(Exercise): Filter the material below down to the lines containing the word "logo".

(Working data):
* * * * * * * * *

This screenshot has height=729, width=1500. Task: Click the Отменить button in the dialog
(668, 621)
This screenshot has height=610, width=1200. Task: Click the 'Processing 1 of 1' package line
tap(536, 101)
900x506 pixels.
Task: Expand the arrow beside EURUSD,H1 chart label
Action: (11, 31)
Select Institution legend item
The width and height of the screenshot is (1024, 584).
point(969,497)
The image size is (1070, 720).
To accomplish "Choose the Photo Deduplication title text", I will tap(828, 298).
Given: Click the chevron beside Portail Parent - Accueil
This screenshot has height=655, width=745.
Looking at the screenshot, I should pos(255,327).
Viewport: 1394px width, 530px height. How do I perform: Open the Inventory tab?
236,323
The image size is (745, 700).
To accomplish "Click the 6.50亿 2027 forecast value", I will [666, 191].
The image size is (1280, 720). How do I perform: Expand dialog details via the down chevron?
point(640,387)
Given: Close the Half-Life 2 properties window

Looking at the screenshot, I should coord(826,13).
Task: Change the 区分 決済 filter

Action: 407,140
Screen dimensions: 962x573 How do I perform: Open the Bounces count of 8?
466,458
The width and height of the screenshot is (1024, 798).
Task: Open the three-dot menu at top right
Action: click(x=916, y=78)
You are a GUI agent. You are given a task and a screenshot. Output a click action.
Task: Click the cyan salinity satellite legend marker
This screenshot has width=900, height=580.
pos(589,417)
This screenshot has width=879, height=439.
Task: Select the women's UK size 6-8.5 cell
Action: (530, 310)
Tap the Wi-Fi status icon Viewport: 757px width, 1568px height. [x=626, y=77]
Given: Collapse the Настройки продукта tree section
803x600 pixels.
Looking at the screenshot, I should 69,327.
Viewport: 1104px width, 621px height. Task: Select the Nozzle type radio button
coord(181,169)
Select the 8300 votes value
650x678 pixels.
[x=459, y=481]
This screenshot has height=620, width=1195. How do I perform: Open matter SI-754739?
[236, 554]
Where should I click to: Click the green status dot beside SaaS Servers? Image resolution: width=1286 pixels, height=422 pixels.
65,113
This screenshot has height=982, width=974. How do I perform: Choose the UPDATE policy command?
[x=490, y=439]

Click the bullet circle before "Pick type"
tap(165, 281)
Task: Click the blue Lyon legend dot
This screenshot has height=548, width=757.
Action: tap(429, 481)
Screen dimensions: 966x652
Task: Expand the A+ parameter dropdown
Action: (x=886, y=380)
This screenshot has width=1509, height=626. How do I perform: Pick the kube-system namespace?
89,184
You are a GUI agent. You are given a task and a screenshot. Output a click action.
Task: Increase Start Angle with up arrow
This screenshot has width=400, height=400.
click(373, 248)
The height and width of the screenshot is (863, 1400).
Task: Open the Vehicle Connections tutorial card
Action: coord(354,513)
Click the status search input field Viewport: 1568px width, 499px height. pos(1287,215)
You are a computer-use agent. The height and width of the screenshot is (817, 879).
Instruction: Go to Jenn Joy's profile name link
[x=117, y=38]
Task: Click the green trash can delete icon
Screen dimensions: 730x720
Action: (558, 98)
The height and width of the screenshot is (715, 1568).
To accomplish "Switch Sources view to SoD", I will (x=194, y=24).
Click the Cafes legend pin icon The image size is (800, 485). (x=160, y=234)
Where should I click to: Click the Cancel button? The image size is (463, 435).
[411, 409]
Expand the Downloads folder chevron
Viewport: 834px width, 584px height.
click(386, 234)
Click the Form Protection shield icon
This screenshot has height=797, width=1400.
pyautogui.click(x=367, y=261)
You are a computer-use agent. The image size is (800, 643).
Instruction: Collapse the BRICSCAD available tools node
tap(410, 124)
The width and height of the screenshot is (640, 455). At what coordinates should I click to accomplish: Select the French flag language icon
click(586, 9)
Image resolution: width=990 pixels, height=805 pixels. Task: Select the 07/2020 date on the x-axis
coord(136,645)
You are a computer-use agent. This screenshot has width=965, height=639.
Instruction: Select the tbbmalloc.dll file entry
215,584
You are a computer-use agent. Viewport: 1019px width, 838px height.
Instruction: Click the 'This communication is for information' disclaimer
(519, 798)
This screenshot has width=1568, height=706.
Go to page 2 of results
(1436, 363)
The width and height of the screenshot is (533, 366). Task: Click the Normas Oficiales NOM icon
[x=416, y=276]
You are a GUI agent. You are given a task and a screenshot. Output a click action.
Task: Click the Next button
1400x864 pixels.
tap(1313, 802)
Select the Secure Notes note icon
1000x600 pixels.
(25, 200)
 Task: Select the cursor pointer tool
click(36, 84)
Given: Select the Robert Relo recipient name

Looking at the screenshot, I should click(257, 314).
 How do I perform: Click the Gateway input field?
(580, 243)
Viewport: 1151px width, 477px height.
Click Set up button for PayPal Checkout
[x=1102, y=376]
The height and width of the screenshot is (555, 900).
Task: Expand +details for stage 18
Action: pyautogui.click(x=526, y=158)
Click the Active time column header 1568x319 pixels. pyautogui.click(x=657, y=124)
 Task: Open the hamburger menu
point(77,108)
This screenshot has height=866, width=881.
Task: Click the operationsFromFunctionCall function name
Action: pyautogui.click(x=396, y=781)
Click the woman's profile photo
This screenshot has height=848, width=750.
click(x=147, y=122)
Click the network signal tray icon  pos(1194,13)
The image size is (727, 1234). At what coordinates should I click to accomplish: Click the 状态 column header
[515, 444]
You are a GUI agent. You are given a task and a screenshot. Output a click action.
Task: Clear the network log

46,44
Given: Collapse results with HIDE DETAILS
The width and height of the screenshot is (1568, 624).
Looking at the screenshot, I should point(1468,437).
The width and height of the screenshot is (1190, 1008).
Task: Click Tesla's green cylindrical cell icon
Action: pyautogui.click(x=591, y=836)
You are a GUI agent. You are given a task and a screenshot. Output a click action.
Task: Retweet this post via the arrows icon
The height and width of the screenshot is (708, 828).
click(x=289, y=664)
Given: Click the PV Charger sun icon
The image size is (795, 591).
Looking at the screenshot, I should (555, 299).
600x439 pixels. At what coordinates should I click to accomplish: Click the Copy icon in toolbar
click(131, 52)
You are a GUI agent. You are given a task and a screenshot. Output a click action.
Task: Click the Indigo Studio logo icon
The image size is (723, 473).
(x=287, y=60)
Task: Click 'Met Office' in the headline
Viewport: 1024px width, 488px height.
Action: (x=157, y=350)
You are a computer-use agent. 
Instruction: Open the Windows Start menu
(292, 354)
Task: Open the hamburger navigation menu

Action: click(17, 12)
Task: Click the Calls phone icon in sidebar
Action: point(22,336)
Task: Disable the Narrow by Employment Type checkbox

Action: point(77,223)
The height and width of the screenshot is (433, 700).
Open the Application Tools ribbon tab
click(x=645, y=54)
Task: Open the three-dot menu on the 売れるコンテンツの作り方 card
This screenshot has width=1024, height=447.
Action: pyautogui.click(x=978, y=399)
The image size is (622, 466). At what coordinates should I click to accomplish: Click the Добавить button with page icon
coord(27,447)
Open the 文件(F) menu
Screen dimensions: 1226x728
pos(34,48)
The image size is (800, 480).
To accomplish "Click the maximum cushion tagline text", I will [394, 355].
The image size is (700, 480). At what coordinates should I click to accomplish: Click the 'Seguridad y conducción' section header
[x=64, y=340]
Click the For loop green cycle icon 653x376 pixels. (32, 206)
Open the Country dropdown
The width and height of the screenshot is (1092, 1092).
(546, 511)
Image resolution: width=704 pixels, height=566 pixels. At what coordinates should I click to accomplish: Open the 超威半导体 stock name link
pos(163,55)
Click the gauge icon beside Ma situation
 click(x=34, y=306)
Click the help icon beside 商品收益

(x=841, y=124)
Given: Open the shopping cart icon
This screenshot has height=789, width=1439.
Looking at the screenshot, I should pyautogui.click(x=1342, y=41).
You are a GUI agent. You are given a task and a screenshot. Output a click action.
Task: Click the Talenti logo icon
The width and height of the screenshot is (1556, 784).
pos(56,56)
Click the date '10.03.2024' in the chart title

* * * * * * * * *

(Result of the exercise):
Task: Click the Indigo Studio logo icon
Task: Click the Talenti logo icon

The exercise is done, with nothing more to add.